Melbourne City beat the Wellington Phoenix Women in the A-League Women grand final, ending the first A-League grand final appearance for a New Zealand side. Holly McNamara scored twice in the first half, Leticia McKenna added a second-half strike and Melbourne City held on to win a match that had carried real weight long before kickoff.
Grace Jale showed the emotion of the occasion during the national anthem, a brief moment that captured how far the Phoenix had come and how much the night meant to them. The visitors had gone into the final as one of the competition’s best teams, with a record-breaking regular season behind them and leaders in most statistics, while Melbourne City arrived as the regular-season table toppers.
The opening minutes were tense rather than open. At about the five-minute mark, Aideen Keane split the Wellington defence with a through ball to Bryleeh Henry, and Victoria Essen had to be alert in goal for the Phoenix. Brooke Nunn provided much of Wellington’s attacking threat in the first half, while Pia Vlok was closely marked every time she touched the ball. Just before the half-hour mark, Leticia McKenna rattled the crossbar with a free kick attempt, and a few minutes later City had a goal disallowed.
Then the game turned sharply. McNamara curled a shot from the corner of the penalty box over Essen to give Melbourne City the lead, and about a minute later she was played through the middle of the park and scored again. Wellington were suddenly chasing the game against a side that had seized the key moments with ruthless speed.
The Phoenix tried to change the rhythm after halftime, with Mackenzie Anthony introduced at the break and Macey Fraser later coming on for Pia Vlok to help apply more pressure. That pushed Wellington higher up the field, and Fraser went close herself with a speculative free kick that came back off the crossbar. Melbourne City still found another decisive moment in the second half when Leticia McKenna scored from long range, before Makala Woods pounced on a loose ball in the box to pull one back for Wellington.
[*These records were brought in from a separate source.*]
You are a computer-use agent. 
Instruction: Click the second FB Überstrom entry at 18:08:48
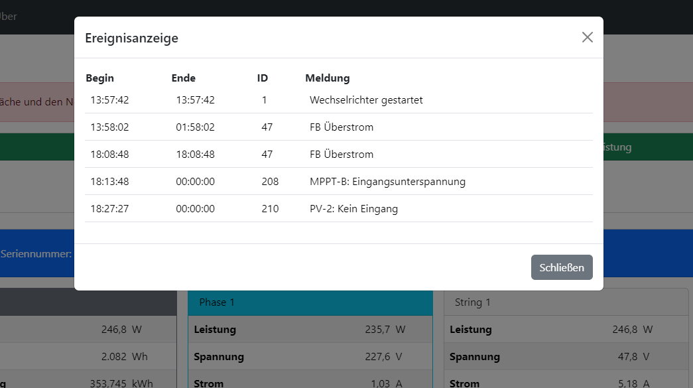(339, 155)
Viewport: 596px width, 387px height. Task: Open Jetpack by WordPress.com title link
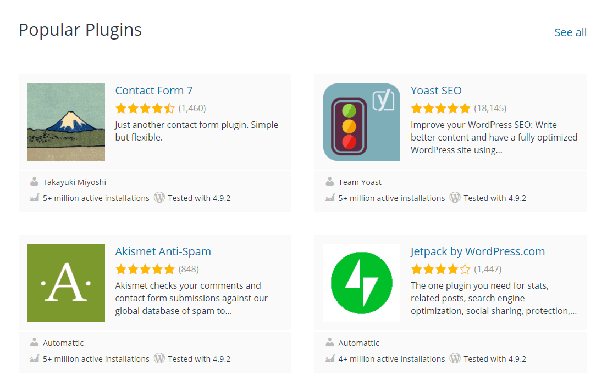(x=478, y=251)
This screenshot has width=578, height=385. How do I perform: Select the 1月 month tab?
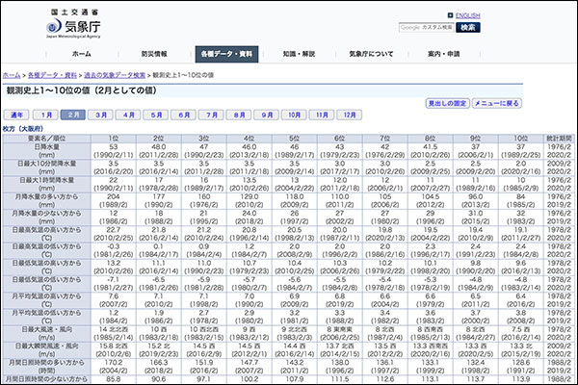pos(48,115)
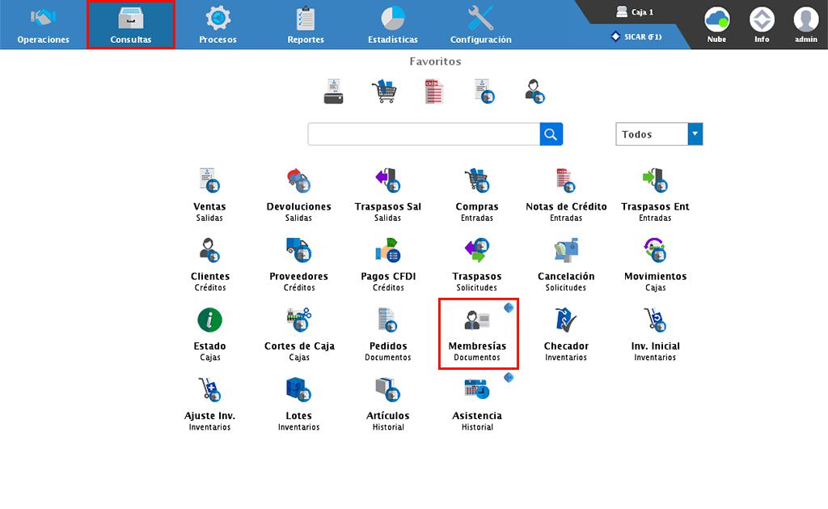828x509 pixels.
Task: Open the Checador Inventarios icon
Action: 566,321
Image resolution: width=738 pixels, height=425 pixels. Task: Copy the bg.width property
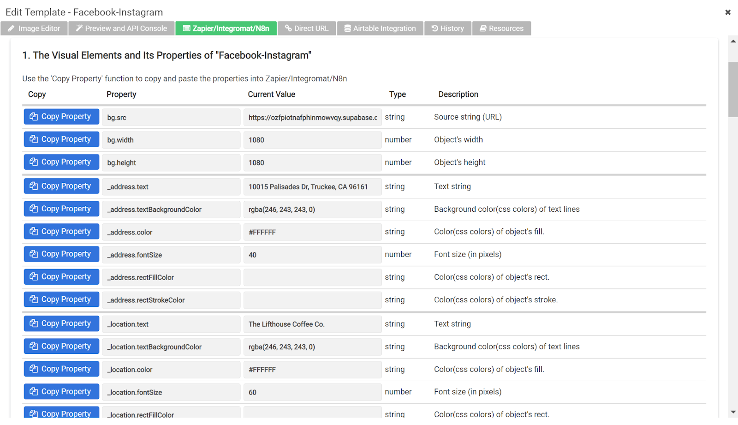pos(61,139)
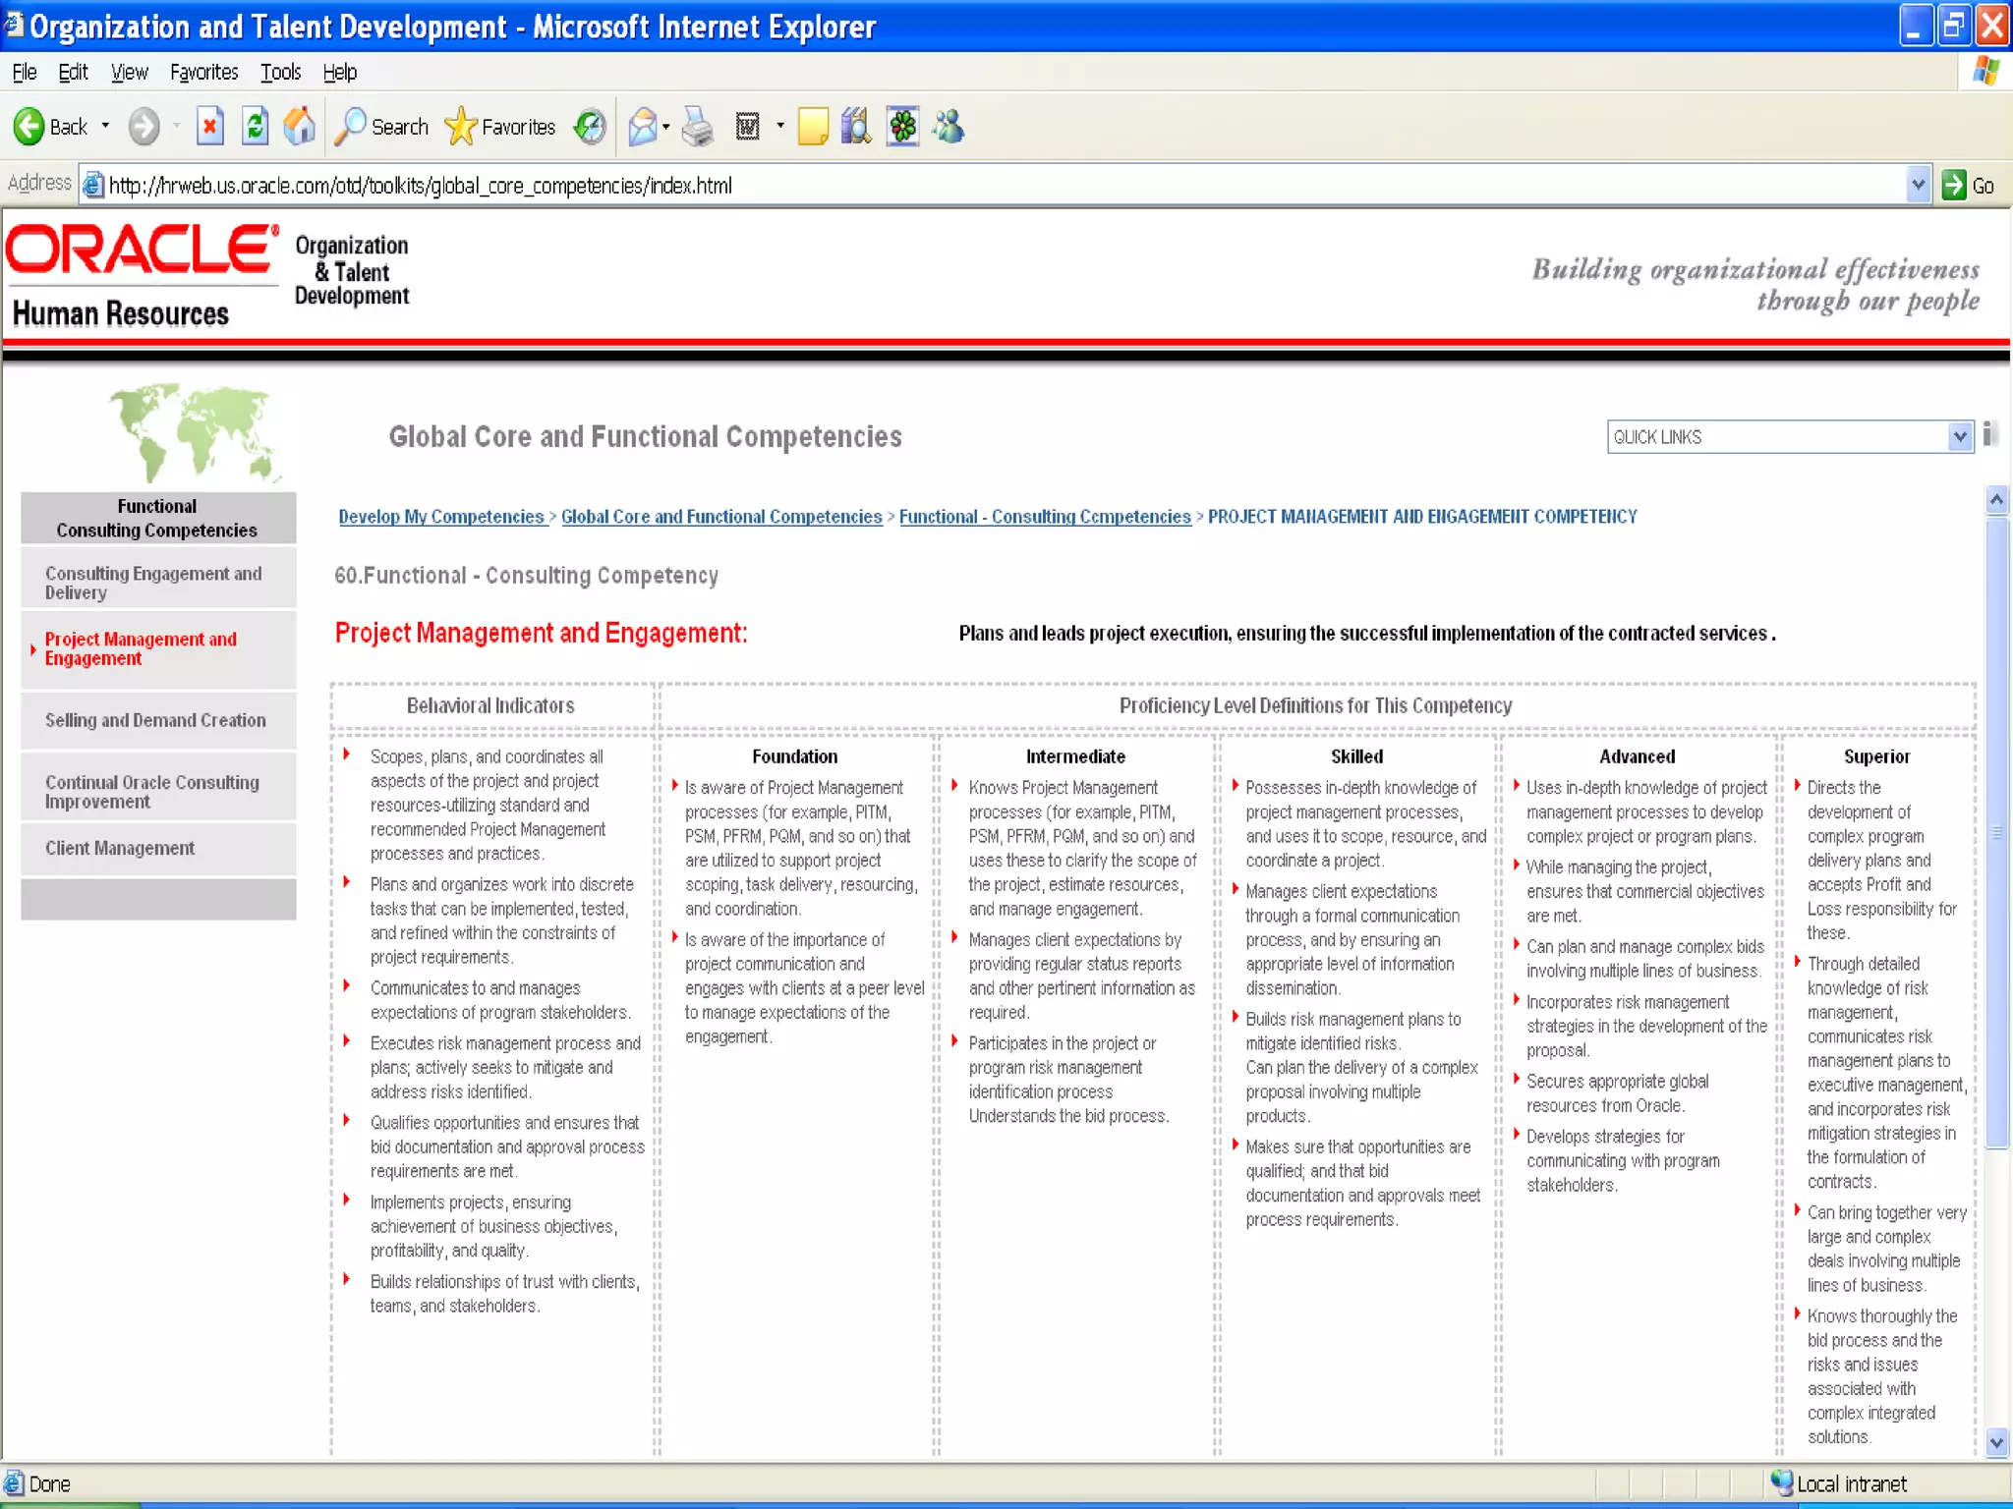Follow the Develop My Competencies link
This screenshot has width=2013, height=1509.
click(441, 517)
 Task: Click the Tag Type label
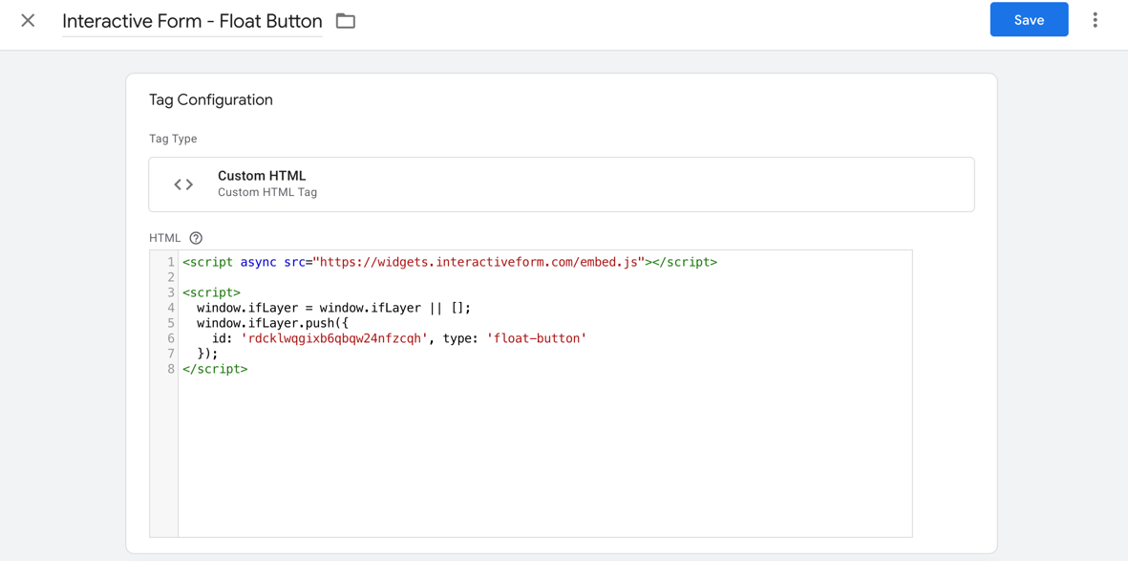(x=173, y=139)
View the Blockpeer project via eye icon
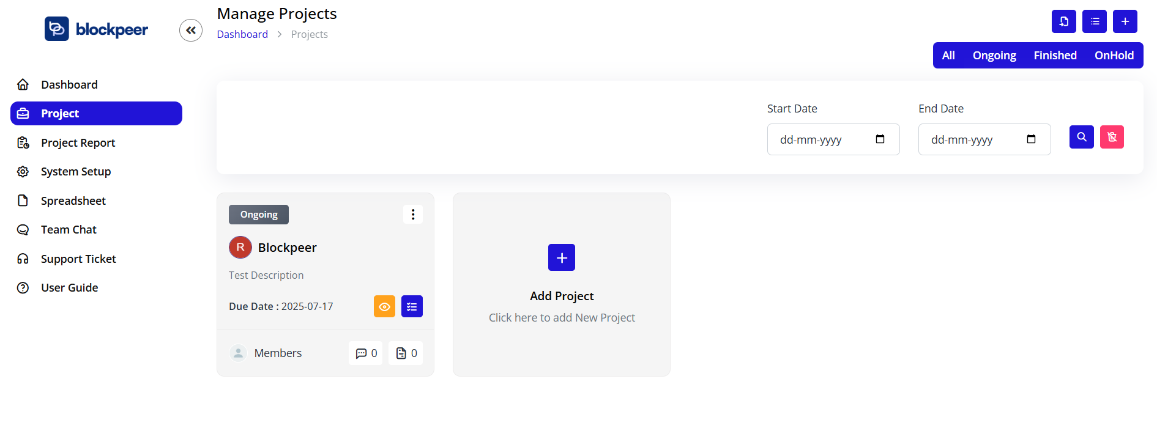This screenshot has width=1157, height=431. [384, 306]
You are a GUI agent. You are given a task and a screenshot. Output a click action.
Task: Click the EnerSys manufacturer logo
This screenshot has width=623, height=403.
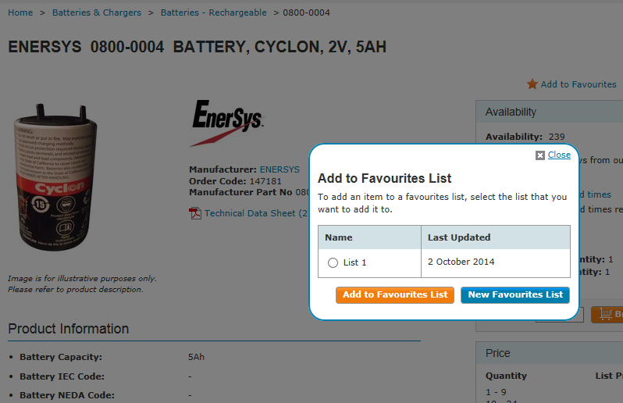pyautogui.click(x=227, y=123)
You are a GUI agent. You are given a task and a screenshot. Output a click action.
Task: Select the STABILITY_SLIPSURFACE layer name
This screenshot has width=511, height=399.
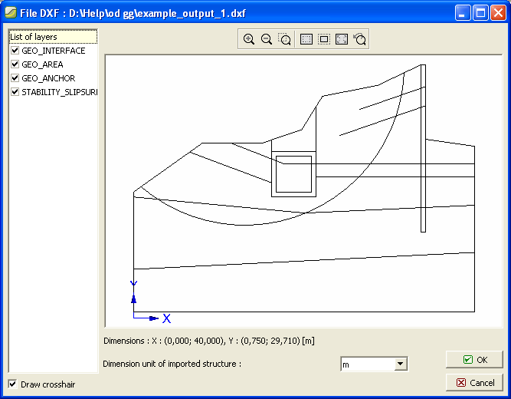pos(59,92)
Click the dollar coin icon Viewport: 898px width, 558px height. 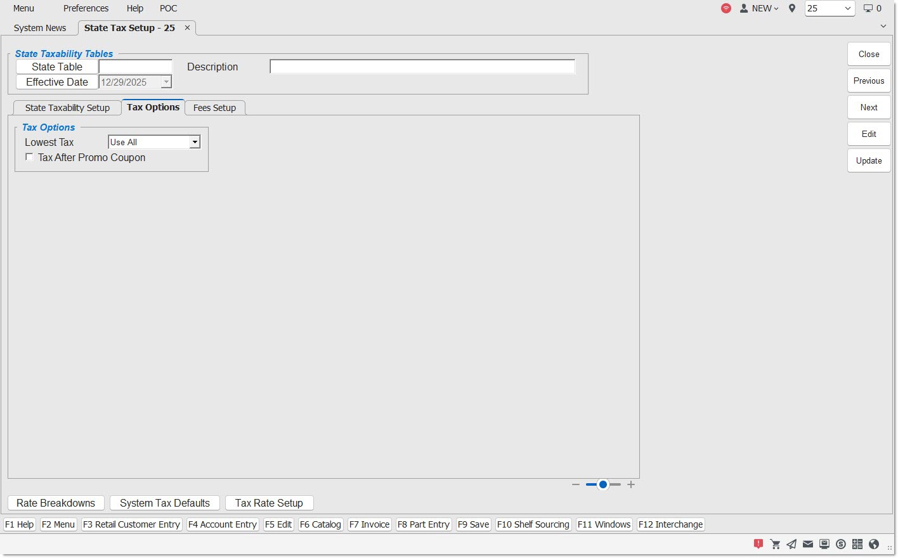(841, 544)
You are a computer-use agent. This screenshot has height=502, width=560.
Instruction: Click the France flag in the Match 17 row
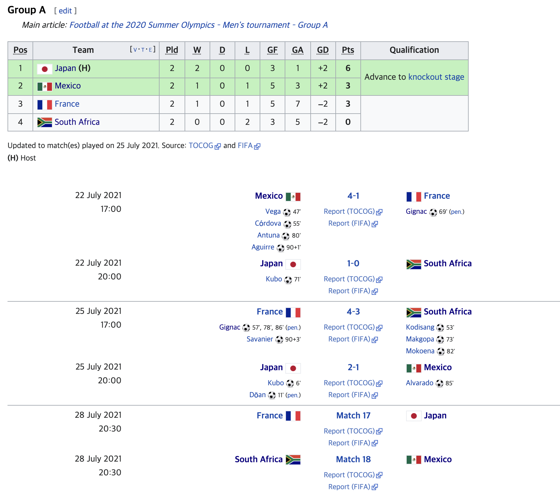[x=293, y=416]
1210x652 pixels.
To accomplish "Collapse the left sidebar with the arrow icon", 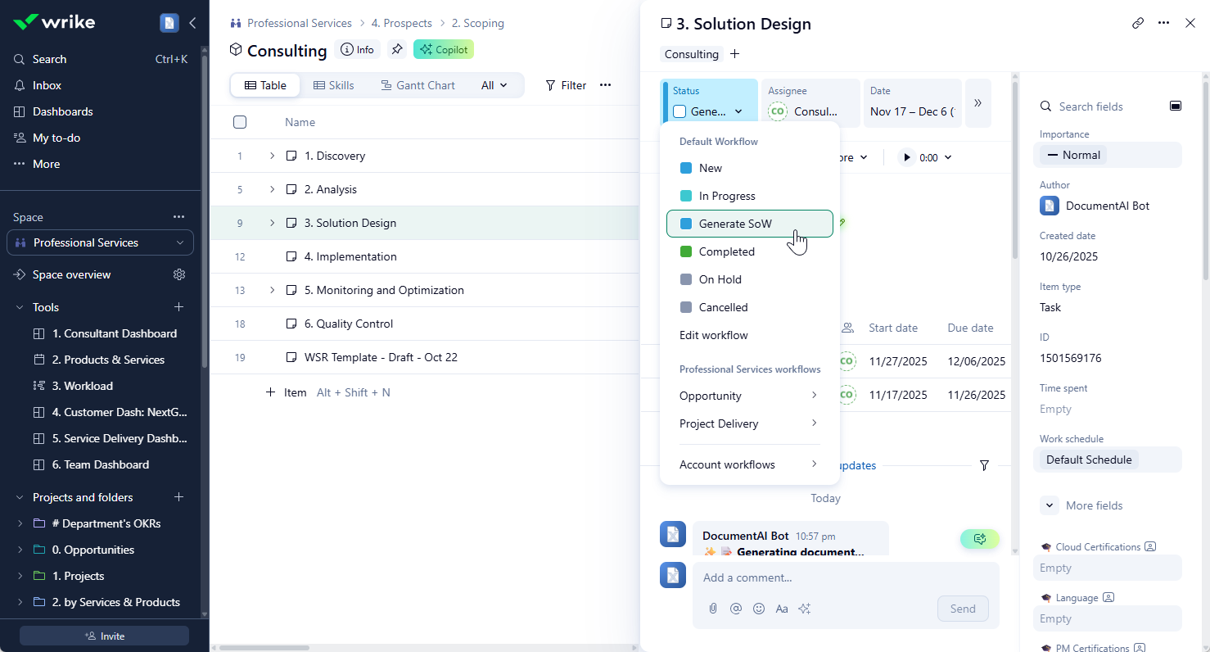I will click(x=192, y=23).
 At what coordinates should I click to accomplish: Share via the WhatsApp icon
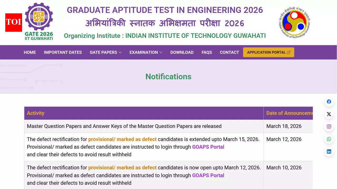click(329, 139)
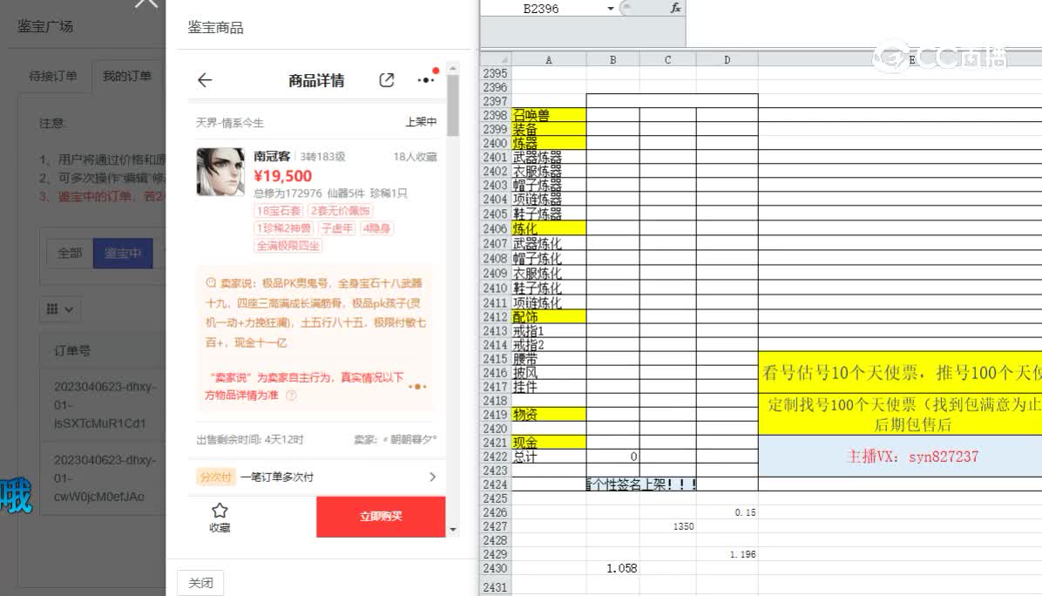Click the grid view icon above 订单号 list
The width and height of the screenshot is (1042, 596).
52,308
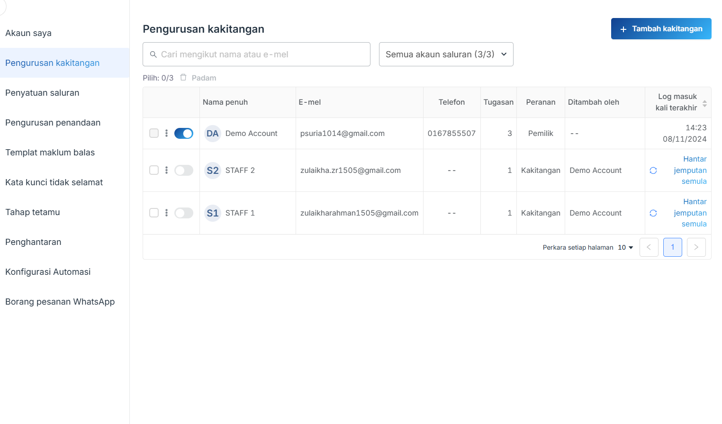The image size is (722, 424).
Task: Sort by Log masuk kali terakhir arrows
Action: pos(704,103)
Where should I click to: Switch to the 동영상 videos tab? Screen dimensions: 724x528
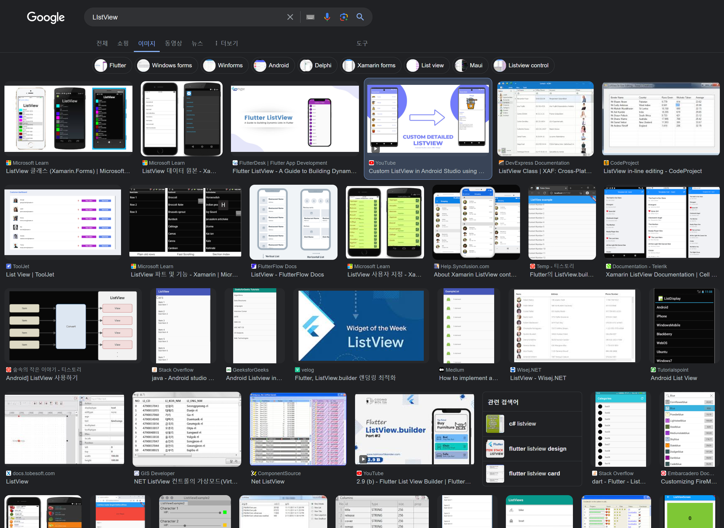[173, 43]
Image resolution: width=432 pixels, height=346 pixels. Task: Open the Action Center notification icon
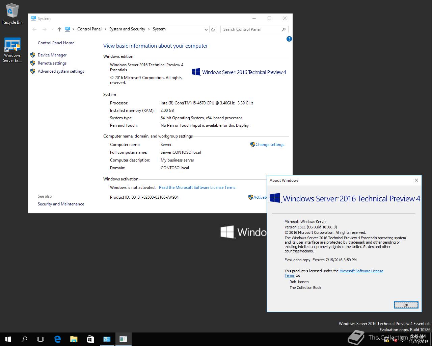pos(403,340)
It was not enough. Melbourne City managed the closing stages and kept the Phoenix from completing the sort of comeback that would have matched their season. Much of Wellington’s starting lineup is expected to return next season, which gives the result a hard edge rather than a final one: this was a breakthrough run that ended in defeat, but it also showed a team that belonged on the biggest stage and may not be done reaching it.